■ Information supplied ■
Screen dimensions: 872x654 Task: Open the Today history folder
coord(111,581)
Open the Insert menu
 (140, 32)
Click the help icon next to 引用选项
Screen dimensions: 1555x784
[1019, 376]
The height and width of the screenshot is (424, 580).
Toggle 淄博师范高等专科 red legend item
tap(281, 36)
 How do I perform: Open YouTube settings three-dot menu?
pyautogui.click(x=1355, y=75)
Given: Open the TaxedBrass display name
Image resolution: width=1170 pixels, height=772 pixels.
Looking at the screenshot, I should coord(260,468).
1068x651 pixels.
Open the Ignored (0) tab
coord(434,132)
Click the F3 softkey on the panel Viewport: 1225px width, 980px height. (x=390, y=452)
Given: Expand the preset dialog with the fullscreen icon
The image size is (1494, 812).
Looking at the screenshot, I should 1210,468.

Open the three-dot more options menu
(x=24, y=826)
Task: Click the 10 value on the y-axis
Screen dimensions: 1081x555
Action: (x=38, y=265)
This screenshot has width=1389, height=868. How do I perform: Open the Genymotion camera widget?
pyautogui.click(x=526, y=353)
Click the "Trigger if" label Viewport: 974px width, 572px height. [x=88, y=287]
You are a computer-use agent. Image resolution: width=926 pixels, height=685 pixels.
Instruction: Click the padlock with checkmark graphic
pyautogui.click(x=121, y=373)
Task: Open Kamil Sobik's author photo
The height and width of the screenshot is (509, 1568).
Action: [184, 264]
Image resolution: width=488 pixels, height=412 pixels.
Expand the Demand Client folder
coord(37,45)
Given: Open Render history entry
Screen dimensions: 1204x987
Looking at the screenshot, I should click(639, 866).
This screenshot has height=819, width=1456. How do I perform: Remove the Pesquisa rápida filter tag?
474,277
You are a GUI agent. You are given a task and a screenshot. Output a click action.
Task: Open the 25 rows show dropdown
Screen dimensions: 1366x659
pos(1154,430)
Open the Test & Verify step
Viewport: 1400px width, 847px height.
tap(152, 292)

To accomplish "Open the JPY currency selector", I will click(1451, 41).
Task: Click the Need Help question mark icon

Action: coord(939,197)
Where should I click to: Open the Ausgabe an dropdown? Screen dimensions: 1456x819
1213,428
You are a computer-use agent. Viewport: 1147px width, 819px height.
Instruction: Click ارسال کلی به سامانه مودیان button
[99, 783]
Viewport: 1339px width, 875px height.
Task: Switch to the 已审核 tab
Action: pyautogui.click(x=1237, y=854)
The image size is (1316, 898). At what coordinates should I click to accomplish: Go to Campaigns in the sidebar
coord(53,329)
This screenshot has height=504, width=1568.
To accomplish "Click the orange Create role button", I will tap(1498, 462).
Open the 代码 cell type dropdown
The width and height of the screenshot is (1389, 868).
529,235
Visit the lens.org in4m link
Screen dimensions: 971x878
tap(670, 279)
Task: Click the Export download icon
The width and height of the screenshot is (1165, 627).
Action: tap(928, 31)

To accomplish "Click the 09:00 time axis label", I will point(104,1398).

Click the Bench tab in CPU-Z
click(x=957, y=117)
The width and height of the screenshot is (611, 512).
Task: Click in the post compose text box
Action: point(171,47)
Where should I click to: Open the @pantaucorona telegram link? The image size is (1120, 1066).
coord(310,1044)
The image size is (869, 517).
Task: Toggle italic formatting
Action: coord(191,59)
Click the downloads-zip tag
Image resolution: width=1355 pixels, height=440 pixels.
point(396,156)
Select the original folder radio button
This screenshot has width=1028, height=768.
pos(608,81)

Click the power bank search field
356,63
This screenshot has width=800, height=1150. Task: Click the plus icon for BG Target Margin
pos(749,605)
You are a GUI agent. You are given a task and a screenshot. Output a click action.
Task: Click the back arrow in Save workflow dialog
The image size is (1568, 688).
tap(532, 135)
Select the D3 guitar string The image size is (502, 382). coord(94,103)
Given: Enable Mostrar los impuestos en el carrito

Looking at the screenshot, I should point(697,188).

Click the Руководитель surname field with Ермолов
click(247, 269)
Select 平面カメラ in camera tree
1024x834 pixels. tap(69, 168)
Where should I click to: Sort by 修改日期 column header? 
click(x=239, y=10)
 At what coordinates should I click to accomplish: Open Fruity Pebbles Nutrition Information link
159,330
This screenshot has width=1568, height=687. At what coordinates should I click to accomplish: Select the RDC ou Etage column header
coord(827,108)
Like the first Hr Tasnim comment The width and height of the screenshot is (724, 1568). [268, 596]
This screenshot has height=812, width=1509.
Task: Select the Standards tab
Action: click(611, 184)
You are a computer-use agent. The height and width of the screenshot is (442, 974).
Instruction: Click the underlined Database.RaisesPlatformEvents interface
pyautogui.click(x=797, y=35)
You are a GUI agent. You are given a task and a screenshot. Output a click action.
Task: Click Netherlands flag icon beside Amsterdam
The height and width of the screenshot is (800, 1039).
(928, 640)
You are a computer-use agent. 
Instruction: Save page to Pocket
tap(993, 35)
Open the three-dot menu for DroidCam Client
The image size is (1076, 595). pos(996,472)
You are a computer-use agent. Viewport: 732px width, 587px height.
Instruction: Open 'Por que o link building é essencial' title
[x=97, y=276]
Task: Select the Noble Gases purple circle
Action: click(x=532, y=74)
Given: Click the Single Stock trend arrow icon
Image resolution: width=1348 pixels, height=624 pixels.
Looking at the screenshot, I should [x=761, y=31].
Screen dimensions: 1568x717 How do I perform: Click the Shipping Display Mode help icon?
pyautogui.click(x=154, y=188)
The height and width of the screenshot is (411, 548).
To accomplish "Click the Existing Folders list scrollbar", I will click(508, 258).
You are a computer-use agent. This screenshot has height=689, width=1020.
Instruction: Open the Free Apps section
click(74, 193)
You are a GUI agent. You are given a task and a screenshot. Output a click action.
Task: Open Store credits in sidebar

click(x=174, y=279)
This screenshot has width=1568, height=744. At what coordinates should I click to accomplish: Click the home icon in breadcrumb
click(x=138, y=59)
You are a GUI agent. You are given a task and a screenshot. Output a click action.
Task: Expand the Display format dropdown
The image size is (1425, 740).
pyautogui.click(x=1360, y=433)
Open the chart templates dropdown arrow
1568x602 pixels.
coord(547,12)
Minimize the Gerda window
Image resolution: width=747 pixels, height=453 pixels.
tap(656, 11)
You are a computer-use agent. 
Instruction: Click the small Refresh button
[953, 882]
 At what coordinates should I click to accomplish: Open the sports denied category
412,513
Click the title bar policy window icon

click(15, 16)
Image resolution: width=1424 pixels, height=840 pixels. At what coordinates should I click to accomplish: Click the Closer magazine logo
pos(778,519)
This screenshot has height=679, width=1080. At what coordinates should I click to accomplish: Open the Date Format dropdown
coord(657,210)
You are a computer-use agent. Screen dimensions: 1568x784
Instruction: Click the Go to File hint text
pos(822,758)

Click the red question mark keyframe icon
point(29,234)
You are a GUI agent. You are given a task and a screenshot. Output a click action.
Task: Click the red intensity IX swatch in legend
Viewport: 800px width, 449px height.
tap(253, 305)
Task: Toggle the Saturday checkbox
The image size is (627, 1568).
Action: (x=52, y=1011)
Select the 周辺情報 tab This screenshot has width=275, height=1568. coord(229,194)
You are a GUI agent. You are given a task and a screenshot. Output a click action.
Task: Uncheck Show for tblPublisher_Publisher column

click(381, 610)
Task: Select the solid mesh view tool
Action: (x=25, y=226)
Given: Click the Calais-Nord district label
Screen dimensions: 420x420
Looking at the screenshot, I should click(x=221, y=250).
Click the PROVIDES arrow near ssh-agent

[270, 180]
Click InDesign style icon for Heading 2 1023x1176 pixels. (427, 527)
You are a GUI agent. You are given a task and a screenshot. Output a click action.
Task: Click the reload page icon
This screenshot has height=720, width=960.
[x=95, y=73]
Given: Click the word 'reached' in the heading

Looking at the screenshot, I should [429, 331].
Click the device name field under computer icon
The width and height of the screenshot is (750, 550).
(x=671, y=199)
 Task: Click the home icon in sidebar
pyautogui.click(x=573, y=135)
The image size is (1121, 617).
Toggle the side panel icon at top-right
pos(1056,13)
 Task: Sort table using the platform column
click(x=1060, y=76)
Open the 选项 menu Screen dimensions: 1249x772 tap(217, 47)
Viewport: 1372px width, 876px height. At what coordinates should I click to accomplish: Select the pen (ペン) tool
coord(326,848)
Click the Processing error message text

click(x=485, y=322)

■ Instructions for the task ■
Reproduce the listing verbatim, from the line with "Click the red question mark keyframe icon" up to and including the line with "Click InDesign style".

■ The result ■
Click the red question mark keyframe icon
point(29,234)
You are a GUI agent. You are given a task and a screenshot. Output a click action.
Task: Click the red intensity IX swatch in legend
Viewport: 800px width, 449px height.
tap(253, 305)
Task: Toggle the Saturday checkbox
The image size is (627, 1568).
Action: (x=52, y=1011)
Select the 周辺情報 tab This screenshot has width=275, height=1568. coord(229,194)
You are a GUI agent. You are given a task and a screenshot. Output a click action.
Task: Uncheck Show for tblPublisher_Publisher column

click(381, 610)
Task: Select the solid mesh view tool
Action: (x=25, y=226)
Given: Click the Calais-Nord district label
Screen dimensions: 420x420
Looking at the screenshot, I should click(x=221, y=250).
Click the PROVIDES arrow near ssh-agent

[270, 180]
Click InDesign style icon for Heading 2 1023x1176 pixels. (427, 527)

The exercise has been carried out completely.